Data excerpts:
════════

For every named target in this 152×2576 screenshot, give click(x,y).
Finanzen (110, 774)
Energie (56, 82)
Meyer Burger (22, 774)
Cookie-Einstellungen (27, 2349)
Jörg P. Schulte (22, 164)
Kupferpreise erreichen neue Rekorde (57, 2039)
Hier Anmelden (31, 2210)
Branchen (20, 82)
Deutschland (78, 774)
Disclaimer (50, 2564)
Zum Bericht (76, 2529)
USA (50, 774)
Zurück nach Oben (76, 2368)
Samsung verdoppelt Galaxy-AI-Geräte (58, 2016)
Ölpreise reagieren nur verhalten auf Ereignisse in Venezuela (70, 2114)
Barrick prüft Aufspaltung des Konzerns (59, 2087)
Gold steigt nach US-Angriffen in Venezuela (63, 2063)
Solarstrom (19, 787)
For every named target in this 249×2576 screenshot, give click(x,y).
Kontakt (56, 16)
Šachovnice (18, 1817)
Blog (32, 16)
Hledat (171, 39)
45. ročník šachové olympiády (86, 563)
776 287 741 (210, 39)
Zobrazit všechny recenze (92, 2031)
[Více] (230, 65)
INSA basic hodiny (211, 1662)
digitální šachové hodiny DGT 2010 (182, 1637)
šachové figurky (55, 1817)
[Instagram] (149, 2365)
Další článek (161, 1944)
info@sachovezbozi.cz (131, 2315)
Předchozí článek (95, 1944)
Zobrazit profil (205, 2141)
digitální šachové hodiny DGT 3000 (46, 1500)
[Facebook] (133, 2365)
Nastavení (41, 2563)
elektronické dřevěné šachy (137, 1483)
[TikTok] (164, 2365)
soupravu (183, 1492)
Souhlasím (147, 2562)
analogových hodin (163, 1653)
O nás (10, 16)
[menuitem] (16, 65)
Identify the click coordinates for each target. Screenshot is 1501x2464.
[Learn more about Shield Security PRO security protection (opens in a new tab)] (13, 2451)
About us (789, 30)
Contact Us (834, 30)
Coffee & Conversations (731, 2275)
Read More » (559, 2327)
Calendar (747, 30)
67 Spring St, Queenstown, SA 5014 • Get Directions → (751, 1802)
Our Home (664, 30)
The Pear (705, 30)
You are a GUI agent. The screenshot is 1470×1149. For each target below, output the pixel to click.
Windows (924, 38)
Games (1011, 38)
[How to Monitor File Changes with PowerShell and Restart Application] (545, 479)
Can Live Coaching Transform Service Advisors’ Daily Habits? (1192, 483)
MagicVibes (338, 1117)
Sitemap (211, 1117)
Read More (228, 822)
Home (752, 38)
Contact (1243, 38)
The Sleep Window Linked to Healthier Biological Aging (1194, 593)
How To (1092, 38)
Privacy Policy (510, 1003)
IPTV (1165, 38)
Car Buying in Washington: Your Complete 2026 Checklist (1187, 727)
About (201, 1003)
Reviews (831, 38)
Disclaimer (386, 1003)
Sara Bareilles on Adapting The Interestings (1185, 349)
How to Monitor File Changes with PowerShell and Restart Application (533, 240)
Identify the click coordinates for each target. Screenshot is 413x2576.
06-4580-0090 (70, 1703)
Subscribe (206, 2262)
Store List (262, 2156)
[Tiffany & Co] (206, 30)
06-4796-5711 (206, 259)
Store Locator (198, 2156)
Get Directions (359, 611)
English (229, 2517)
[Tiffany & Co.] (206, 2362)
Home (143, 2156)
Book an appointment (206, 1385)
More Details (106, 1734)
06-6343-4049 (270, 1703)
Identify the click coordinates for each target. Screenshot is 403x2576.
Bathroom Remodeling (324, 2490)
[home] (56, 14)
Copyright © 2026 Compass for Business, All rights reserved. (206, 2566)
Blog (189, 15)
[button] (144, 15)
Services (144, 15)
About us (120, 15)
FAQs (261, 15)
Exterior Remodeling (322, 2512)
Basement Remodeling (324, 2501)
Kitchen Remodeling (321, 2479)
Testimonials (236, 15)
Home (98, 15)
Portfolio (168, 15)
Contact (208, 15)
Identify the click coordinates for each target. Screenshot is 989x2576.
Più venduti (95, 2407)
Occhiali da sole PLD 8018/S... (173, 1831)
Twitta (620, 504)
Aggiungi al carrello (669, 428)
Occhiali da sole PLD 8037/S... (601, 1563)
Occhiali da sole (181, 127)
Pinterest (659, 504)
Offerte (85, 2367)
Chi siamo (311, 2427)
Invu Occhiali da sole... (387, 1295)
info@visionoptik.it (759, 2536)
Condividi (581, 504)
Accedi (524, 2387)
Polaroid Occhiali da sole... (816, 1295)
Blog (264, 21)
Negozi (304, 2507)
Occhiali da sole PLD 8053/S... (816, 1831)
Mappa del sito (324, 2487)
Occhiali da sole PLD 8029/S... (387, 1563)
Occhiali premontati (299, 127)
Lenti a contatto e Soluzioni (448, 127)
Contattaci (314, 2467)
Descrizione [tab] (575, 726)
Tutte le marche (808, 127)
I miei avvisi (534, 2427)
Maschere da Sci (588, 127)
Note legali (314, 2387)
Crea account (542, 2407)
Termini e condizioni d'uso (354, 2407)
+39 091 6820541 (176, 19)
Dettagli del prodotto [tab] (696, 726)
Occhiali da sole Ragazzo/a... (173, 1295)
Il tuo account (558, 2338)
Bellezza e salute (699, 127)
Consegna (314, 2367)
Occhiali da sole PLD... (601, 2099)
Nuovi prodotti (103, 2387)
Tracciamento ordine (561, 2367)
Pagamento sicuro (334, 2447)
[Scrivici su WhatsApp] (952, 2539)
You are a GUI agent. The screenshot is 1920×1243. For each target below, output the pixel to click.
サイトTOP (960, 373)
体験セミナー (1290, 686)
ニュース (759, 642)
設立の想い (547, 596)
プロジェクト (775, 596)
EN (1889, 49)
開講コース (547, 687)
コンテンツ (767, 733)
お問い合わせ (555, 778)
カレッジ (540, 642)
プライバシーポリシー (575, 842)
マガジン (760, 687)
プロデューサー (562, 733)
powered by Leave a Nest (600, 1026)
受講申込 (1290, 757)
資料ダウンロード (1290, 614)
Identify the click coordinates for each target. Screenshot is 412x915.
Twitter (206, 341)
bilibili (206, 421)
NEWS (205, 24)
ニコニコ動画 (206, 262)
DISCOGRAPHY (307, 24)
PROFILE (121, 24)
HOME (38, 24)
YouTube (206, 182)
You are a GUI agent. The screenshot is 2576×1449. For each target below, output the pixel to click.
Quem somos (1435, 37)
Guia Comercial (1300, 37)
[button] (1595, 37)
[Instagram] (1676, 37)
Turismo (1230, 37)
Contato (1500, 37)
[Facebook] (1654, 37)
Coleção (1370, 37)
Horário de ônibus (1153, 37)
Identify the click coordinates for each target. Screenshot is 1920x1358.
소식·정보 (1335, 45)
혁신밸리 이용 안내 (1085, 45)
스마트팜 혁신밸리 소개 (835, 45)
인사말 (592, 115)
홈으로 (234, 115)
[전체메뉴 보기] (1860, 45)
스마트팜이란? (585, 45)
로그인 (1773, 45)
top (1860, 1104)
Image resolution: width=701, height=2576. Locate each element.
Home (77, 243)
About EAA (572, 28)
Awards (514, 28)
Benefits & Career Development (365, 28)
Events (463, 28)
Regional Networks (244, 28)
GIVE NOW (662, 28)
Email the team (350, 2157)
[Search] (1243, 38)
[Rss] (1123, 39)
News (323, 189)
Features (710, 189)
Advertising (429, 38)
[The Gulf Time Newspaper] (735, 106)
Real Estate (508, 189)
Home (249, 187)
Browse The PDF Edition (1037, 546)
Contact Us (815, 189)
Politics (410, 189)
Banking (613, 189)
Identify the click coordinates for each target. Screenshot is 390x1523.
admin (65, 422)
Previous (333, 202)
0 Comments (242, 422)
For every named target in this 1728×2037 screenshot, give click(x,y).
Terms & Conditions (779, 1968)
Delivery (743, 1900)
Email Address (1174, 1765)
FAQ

════════

EXERCISE OBJECTIVE:
Match on "šachové" and copy out every line of the entries that contains it.

ANSWER SECTION:
45. ročník šachové olympiády (86, 563)
digitální šachové hodiny DGT 2010 (182, 1637)
šachové figurky (55, 1817)
digitální šachové hodiny DGT 3000 (46, 1500)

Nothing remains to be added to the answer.